[Opening Material for this task section]

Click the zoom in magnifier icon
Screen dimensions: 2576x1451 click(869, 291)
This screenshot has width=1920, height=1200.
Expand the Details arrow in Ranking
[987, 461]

[Closing Material for this task section]

Assigned task: Set down each line of the data precisely as it appears above.

Output for this task:
Click the zoom in magnifier icon
Screen dimensions: 2576x1451 click(869, 291)
This screenshot has width=1920, height=1200.
Expand the Details arrow in Ranking
[987, 461]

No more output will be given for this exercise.